[[ MATERIAL FOR THIS EXERCISE, beginning ]]

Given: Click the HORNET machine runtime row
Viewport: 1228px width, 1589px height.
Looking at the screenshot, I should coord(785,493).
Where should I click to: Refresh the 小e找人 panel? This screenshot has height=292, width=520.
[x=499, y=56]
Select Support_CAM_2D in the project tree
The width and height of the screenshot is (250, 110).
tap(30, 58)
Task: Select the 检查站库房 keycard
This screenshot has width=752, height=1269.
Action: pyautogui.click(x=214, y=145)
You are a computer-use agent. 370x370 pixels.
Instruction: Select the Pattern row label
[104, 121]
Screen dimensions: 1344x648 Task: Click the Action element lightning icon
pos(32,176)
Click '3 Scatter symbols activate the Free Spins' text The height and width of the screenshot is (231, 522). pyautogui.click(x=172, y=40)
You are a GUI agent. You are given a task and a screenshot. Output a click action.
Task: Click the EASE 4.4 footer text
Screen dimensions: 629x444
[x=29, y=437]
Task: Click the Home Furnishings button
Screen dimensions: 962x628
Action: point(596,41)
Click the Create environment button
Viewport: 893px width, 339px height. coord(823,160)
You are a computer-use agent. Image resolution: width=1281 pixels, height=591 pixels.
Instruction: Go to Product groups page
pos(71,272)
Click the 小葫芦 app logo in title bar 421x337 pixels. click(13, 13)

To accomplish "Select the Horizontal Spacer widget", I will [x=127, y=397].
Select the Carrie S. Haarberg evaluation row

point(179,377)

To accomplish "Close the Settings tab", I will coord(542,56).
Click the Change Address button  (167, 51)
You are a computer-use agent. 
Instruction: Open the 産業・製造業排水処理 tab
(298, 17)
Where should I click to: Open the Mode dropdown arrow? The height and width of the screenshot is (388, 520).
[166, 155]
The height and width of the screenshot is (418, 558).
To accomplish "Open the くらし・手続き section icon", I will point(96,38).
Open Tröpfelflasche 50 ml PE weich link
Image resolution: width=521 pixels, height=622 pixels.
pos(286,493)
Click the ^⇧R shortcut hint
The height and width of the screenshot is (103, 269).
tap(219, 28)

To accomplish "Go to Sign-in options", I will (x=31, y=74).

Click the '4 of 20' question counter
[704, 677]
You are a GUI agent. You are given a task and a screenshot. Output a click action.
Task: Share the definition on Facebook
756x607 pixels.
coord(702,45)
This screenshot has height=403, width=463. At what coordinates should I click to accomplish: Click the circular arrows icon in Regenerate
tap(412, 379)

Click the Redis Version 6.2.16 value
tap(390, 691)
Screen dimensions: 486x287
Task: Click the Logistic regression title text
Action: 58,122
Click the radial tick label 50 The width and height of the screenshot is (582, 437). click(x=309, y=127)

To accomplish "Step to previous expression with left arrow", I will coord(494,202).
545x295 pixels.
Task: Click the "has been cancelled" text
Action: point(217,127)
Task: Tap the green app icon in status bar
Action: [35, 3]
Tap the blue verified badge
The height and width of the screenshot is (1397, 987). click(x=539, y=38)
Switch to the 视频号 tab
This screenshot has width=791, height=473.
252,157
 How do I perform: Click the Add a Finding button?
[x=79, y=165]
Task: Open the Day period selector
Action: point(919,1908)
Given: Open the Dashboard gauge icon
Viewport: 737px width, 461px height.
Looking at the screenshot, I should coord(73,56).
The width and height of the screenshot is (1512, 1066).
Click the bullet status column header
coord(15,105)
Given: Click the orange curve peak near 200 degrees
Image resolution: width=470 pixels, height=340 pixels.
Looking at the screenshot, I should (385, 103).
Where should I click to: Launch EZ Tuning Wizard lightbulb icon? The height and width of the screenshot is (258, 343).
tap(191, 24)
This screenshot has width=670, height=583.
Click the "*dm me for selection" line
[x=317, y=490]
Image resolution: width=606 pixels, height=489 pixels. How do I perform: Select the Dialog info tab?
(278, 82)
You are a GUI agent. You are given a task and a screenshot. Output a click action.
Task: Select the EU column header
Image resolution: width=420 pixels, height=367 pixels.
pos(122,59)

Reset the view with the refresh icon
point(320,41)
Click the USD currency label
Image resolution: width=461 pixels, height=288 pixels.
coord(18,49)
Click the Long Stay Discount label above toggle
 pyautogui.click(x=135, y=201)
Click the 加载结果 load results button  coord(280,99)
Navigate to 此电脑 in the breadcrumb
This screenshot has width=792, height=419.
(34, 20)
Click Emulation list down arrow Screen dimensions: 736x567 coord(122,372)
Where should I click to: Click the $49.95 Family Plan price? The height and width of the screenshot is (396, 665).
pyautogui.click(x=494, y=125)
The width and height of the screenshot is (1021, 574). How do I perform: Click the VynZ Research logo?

[[ MATERIAL FOR THIS EXERCISE, end ]]

WHAT TO WORK ON:
Search each line of the data above for "logo", and copy the lines where it occurs.

WRITTEN REPLY:
Click the 小葫芦 app logo in title bar 421x337 pixels. click(13, 13)
The width and height of the screenshot is (1021, 574). How do I perform: Click the VynZ Research logo?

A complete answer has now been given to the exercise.